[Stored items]

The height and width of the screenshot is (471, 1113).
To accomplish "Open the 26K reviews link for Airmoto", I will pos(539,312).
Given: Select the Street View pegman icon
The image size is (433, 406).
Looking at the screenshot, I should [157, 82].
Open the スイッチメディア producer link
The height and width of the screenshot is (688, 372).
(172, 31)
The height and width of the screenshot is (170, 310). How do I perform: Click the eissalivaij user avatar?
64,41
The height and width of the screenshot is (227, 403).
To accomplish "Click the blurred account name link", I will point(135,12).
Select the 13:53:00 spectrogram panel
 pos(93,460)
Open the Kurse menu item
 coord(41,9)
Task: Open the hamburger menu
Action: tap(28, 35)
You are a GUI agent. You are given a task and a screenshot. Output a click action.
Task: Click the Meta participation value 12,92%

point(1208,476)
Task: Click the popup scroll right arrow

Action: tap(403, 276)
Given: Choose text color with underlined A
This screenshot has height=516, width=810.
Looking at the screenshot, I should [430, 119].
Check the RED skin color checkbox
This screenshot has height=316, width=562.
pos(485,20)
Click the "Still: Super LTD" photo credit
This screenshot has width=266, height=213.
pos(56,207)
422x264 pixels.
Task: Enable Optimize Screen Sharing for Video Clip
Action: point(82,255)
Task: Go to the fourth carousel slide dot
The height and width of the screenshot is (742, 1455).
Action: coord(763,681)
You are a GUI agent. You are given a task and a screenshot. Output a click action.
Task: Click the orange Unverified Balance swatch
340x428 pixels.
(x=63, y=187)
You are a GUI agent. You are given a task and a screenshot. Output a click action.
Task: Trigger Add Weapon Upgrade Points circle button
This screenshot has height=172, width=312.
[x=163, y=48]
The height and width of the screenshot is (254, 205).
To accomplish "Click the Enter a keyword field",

## [EXERCISE GOAL]
All lines above containing the string "accomplish" are to be collected.

## [ANSWER TO THE EXERCISE]
To accomplish "Open the 26K reviews link for Airmoto", I will pos(539,312).
To accomplish "Click the blurred account name link", I will point(135,12).
To accomplish "Click the Enter a keyword field",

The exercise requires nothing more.